DIRECTION: Rewrite the entries from the one containing "This screenshot has height=1484, width=2490." down to the one containing "I want to click on Mode", replacing every "Describe the element" with "Identify the element" and leaving everything else unchanged.

Data on locating visible targets
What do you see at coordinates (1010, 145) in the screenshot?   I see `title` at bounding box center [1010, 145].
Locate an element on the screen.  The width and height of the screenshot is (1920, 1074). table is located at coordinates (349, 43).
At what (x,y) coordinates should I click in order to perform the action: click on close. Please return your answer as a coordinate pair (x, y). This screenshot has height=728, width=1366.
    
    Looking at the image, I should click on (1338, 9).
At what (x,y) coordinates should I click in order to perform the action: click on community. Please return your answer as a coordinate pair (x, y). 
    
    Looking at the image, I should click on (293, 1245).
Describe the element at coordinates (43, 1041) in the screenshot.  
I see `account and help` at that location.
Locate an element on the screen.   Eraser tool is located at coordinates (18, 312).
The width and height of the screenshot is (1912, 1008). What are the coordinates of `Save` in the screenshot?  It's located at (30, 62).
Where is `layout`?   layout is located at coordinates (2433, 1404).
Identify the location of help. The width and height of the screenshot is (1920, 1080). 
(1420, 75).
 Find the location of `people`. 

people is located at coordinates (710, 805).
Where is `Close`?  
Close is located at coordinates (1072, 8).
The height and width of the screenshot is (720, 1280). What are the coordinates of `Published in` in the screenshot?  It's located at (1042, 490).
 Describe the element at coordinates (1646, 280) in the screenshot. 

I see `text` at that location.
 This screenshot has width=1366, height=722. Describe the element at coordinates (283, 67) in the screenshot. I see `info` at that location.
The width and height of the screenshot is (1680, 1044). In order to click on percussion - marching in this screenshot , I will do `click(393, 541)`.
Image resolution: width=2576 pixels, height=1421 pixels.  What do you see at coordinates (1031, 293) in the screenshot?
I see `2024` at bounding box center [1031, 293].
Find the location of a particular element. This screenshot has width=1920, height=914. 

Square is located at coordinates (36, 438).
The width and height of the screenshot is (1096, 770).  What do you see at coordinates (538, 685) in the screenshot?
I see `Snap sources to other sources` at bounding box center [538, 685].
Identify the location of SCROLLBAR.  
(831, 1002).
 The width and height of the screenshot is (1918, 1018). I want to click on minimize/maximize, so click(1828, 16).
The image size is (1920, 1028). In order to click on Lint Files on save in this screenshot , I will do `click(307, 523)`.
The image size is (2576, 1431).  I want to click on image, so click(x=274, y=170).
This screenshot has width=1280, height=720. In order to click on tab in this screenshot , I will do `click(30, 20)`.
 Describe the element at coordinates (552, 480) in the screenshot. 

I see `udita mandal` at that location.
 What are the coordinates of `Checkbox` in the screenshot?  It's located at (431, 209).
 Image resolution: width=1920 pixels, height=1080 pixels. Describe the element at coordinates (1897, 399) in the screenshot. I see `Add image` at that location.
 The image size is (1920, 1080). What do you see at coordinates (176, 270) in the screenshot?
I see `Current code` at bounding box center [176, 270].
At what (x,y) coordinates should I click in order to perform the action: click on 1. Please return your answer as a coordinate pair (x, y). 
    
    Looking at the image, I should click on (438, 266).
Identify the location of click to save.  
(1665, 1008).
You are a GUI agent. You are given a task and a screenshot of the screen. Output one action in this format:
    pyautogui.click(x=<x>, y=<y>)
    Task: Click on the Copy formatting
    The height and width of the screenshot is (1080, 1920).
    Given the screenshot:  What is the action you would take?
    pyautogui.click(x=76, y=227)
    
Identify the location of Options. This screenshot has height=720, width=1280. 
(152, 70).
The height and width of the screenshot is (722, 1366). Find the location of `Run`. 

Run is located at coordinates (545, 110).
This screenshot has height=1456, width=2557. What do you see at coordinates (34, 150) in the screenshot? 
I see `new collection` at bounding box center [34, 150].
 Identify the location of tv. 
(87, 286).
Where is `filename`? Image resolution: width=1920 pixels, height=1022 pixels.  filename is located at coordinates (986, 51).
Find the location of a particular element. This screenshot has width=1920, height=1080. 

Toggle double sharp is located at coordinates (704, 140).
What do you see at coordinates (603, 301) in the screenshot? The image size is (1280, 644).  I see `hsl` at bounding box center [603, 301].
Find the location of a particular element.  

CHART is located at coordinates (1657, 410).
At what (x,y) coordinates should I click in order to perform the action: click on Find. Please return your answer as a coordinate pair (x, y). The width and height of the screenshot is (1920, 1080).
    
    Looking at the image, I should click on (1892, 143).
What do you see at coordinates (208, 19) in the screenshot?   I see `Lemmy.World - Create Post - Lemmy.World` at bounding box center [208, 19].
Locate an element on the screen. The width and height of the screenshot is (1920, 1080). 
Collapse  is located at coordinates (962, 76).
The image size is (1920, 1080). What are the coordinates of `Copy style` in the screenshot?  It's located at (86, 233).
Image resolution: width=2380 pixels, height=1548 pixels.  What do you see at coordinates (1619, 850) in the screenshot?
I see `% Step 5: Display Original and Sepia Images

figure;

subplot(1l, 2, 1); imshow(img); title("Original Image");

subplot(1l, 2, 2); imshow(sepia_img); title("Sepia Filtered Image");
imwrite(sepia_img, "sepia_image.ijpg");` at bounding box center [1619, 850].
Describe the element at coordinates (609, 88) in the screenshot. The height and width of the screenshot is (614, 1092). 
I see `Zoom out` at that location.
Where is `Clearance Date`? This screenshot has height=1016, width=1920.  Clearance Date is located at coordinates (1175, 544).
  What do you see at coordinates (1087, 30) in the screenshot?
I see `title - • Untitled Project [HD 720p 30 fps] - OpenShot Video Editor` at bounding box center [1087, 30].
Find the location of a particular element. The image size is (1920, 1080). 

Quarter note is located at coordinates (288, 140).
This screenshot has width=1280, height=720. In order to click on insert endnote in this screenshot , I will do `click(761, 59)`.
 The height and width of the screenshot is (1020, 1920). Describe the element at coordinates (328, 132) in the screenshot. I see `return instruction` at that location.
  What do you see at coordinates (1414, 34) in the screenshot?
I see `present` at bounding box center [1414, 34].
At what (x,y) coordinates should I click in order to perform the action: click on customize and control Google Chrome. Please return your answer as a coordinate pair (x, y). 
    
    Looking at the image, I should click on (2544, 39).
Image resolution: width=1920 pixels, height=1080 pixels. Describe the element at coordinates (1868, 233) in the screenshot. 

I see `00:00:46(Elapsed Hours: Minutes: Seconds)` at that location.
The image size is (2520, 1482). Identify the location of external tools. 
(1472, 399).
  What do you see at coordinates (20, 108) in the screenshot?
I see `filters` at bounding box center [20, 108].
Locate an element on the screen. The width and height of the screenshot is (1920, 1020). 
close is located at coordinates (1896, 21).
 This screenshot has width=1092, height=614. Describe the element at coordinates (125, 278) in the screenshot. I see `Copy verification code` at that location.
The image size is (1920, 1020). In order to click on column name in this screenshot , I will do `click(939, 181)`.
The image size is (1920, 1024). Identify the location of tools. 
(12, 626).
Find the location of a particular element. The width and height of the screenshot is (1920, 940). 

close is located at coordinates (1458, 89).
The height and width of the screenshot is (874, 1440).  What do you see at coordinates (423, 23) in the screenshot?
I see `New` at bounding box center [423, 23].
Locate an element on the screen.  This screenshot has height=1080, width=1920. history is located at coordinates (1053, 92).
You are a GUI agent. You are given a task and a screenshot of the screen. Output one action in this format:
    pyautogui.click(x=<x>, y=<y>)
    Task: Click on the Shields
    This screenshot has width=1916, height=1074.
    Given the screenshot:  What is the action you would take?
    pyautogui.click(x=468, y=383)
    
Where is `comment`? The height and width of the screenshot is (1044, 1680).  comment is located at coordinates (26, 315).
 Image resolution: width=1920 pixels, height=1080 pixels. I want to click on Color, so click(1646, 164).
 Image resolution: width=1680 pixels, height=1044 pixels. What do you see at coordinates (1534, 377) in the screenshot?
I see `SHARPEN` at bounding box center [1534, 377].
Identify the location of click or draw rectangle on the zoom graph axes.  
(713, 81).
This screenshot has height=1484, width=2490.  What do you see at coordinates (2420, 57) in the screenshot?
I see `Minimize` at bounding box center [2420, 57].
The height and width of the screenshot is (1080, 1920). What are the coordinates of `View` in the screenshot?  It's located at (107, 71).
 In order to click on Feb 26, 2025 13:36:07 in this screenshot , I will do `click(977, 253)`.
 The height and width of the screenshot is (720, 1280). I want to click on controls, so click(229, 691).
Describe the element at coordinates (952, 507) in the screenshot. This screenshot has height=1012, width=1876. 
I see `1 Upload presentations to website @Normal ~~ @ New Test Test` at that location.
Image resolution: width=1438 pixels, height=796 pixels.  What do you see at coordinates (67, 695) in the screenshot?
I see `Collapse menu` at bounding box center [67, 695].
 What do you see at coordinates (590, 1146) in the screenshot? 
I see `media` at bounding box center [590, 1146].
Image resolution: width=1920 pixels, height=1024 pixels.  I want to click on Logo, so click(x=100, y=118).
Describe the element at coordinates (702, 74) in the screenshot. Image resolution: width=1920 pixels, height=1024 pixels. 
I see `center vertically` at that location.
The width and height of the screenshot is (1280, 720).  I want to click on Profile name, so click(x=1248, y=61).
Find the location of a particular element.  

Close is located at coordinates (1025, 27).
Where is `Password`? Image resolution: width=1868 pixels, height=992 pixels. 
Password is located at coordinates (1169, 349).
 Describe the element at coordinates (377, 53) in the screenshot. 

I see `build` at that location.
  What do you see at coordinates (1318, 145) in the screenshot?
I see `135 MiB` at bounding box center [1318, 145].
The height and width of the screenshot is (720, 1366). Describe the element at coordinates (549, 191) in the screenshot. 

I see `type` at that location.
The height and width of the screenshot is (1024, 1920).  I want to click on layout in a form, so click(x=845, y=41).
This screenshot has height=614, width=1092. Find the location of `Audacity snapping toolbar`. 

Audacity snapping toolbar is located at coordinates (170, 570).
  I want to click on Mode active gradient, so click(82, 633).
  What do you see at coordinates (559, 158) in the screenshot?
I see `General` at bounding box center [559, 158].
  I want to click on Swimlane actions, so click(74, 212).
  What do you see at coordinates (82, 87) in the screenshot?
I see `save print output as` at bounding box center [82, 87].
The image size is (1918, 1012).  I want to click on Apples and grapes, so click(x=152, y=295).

EXERCISE RESULT:
This screenshot has height=1484, width=2490.  What do you see at coordinates (2420, 57) in the screenshot?
I see `Minimize` at bounding box center [2420, 57].
The height and width of the screenshot is (1080, 1920). What are the coordinates of `View` in the screenshot?  It's located at (107, 71).
 In order to click on Feb 26, 2025 13:36:07 in this screenshot , I will do `click(977, 253)`.
 The height and width of the screenshot is (720, 1280). I want to click on controls, so click(229, 691).
Identify the element at coordinates (952, 507) in the screenshot. This screenshot has height=1012, width=1876. 
I see `1 Upload presentations to website @Normal ~~ @ New Test Test` at that location.
Image resolution: width=1438 pixels, height=796 pixels.  What do you see at coordinates (67, 695) in the screenshot?
I see `Collapse menu` at bounding box center [67, 695].
 What do you see at coordinates (590, 1146) in the screenshot? 
I see `media` at bounding box center [590, 1146].
Image resolution: width=1920 pixels, height=1024 pixels.  I want to click on Logo, so click(x=100, y=118).
Identify the element at coordinates (702, 74) in the screenshot. Image resolution: width=1920 pixels, height=1024 pixels. 
I see `center vertically` at that location.
The width and height of the screenshot is (1280, 720).  I want to click on Profile name, so click(x=1248, y=61).
Find the location of a particular element.  

Close is located at coordinates (1025, 27).
Where is `Password`? Image resolution: width=1868 pixels, height=992 pixels. 
Password is located at coordinates (1169, 349).
 Identify the element at coordinates (377, 53) in the screenshot. 

I see `build` at that location.
  What do you see at coordinates (1318, 145) in the screenshot?
I see `135 MiB` at bounding box center [1318, 145].
The height and width of the screenshot is (720, 1366). Identify the element at coordinates (549, 191) in the screenshot. 

I see `type` at that location.
The height and width of the screenshot is (1024, 1920).  I want to click on layout in a form, so click(x=845, y=41).
This screenshot has height=614, width=1092. Find the location of `Audacity snapping toolbar`. 

Audacity snapping toolbar is located at coordinates (170, 570).
  I want to click on Mode active gradient, so click(82, 633).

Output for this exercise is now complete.